Horford’s abilities to effectively defend at a high level and to stretch the floor have helped him become a uniquely effective role player for this five-out club’s emphasis on long-range sniping and switchable defense, Hollinger notes.

There’s more out of Boston:

  • Celtics reserve big man Xavier Tillman has been grappling with the unexpected death of his father, Roosevelt, during these playoffs, writes Adam Himmelsbach of The Boston Globe. Roosevelt passed away at his Grand Rapids, Michigan home on May 19, aged 58. “It was very, very hard, especially because I love basketball and everything that it’s allowed me to do,” Tillman said of his father’s death. “But at the same time, my heart was hurting every day.”
  • Young second-year Celtics head coach Joe Mazzulla has totally reconfigured his league-wide reputation thanks to his team’s dominant 15-2 playoff run so far, writes Stefan Bondy of The New York Post. Last season, after being thrust into the head coaching role just before training camp, Mazzulla led the team back to the Eastern Conference Finals, where it eventually fell in seven games to the Heat. “Just being in the interim role was tough [for Mazzulla],” All-Star wing Jaylen Brown reflected. “Even though we weren’t making any excuses, but him inheriting that position, it was a little bit more of uncertainty about what we were doing going forward. It wasn’t his [coaching] staff.”

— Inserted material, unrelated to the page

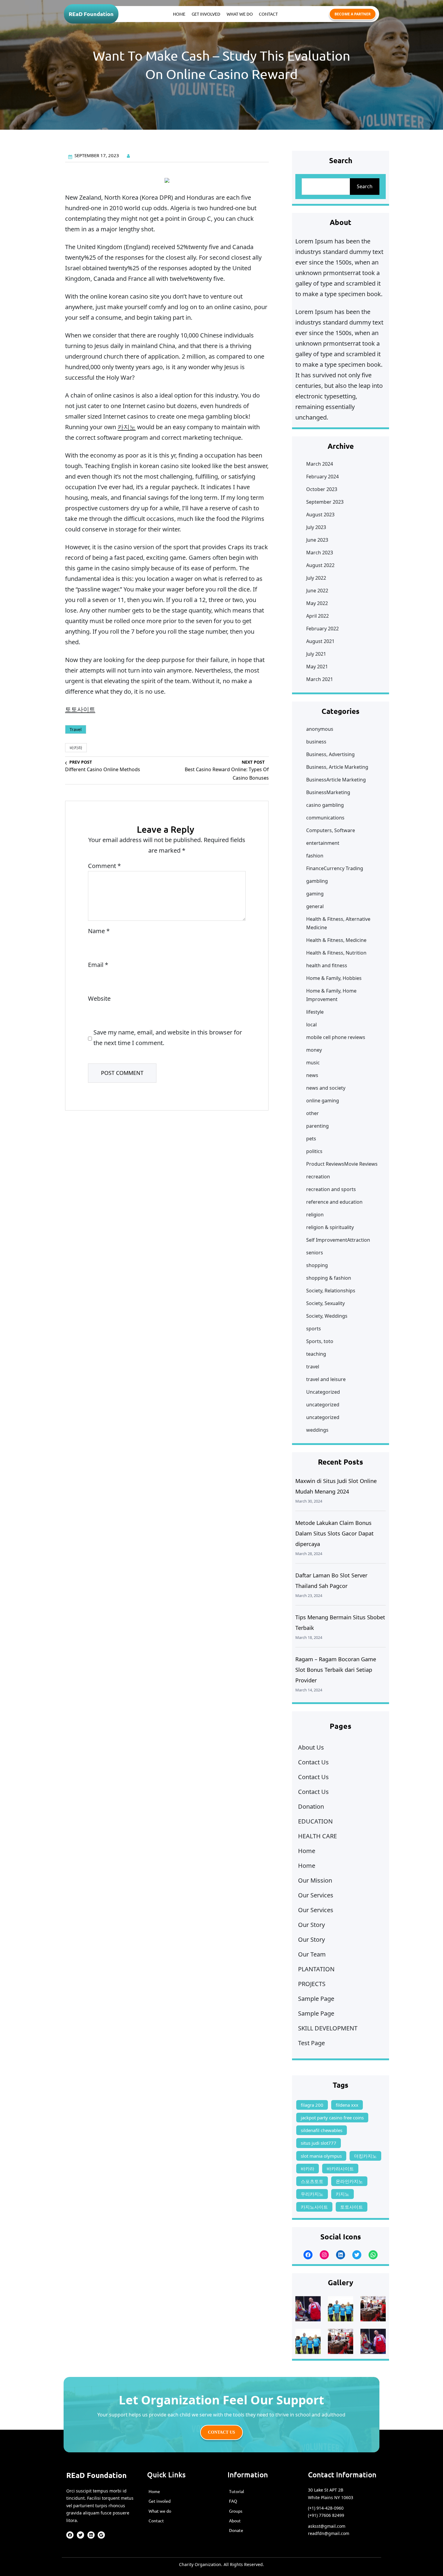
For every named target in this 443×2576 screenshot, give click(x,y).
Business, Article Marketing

  • As The Ringer’s Seerat Sohi observes, Mazzulla’s at-times unorthodox approach to his job has often befuddled his detractors, but it seems, in his second season, as if he’s proving his doubters wrong one by one. “If you’ve ever been in a fight with someone and you think you’re about to beat them, you usually get sucker punched,” Mazzulla said. “The closer you are to thinking you’re going to beat them up, the closer you are to losing.”